| WHAT IS EXPECTED |
Take the records below and retype them line by line, from the first line through the one containing "Task: Click the curved arrow Share icon"; stop there.

┌──

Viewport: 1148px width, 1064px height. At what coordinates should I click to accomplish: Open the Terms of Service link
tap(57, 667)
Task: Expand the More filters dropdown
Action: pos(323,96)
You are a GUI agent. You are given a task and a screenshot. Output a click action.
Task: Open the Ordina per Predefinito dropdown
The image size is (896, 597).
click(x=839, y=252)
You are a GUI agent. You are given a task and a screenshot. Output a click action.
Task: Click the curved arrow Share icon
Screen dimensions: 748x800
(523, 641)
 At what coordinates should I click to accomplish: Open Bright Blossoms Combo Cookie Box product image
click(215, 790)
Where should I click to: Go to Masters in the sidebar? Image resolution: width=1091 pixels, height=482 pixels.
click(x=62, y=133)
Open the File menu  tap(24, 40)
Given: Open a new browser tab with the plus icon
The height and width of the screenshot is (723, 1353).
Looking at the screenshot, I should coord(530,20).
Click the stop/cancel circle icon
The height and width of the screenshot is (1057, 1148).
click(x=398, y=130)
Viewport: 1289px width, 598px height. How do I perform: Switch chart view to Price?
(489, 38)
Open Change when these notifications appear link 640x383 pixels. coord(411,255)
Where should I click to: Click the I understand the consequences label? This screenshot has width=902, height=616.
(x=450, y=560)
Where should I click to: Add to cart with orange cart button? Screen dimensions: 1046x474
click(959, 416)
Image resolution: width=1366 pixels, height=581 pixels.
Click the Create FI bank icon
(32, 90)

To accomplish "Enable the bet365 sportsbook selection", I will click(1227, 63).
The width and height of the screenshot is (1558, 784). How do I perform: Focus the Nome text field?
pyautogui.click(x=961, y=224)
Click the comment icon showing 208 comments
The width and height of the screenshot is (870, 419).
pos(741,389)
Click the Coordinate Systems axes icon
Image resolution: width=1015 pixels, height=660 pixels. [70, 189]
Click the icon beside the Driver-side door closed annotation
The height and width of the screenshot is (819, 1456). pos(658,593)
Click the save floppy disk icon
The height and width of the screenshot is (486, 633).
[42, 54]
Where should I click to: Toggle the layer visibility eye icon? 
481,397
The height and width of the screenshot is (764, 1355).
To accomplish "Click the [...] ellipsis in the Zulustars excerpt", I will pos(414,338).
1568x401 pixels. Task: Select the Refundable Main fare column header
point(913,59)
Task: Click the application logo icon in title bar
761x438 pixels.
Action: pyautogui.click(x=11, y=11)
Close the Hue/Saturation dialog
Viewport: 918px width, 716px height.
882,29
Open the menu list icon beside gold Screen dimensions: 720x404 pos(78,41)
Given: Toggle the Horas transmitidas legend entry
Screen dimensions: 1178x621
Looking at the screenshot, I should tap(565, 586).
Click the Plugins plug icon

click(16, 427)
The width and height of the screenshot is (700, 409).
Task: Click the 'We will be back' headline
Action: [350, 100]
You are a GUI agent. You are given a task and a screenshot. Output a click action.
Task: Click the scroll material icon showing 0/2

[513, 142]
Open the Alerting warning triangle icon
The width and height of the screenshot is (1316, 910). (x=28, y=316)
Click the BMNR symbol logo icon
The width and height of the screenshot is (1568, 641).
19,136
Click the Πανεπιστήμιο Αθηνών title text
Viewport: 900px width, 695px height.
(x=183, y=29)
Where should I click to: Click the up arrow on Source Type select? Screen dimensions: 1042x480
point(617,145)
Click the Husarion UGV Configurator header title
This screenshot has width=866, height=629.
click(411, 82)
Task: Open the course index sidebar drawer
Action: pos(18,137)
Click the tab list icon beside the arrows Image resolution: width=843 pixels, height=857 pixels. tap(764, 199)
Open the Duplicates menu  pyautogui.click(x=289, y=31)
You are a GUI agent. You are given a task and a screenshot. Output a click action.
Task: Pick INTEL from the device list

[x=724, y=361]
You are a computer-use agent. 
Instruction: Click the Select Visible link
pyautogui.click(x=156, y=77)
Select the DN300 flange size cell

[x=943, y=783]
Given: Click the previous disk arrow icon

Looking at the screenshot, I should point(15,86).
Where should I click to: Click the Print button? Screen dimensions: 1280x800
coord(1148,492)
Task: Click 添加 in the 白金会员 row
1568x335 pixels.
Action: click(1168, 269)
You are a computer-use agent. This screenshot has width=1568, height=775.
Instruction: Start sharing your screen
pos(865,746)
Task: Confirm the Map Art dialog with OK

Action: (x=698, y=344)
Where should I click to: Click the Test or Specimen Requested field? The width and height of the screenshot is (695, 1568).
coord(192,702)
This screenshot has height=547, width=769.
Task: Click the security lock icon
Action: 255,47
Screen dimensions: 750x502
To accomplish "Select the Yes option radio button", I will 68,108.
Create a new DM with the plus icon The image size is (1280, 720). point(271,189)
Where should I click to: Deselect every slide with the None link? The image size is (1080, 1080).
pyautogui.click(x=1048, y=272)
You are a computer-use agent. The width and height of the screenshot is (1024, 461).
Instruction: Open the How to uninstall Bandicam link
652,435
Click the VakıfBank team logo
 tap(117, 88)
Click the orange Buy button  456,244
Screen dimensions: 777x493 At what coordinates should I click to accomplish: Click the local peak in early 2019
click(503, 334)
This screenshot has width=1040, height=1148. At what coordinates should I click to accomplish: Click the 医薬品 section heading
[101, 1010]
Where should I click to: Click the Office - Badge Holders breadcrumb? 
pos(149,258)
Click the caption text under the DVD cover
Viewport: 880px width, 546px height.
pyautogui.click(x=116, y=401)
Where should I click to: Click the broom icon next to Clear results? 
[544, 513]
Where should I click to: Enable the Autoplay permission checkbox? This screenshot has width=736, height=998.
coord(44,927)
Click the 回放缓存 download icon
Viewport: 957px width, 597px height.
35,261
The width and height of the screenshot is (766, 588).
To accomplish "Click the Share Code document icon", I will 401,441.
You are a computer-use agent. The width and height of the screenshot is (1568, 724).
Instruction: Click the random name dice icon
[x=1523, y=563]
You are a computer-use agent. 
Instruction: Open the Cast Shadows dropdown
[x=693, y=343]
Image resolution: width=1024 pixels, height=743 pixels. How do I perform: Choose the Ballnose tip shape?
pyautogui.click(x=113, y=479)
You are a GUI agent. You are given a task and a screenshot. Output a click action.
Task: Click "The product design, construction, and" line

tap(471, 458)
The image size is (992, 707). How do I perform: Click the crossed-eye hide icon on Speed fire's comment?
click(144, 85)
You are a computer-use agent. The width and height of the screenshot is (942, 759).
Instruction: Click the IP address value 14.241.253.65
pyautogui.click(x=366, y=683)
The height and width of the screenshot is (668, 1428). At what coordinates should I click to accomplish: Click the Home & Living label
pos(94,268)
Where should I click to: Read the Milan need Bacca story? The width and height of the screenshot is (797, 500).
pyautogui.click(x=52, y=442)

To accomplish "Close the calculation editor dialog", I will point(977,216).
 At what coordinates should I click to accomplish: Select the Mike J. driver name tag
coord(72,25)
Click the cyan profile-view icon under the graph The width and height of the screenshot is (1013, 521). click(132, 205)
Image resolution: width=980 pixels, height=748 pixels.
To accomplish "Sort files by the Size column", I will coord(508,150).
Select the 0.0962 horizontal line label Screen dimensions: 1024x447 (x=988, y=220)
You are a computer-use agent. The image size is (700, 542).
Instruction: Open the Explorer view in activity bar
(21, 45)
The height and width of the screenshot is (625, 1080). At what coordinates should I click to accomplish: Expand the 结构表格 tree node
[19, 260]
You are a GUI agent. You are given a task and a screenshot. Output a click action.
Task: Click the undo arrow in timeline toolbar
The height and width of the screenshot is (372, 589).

└──

| TASK ANSWER |
Viewport: 1148px width, 1064px height. At what coordinates should I click to accomplish: Open the Terms of Service link
tap(57, 667)
Task: Expand the More filters dropdown
Action: pos(323,96)
You are a GUI agent. You are given a task and a screenshot. Output a click action.
Task: Open the Ordina per Predefinito dropdown
The image size is (896, 597).
click(x=839, y=252)
You are a GUI agent. You are given a task and a screenshot. Output a click action.
Task: Click the curved arrow Share icon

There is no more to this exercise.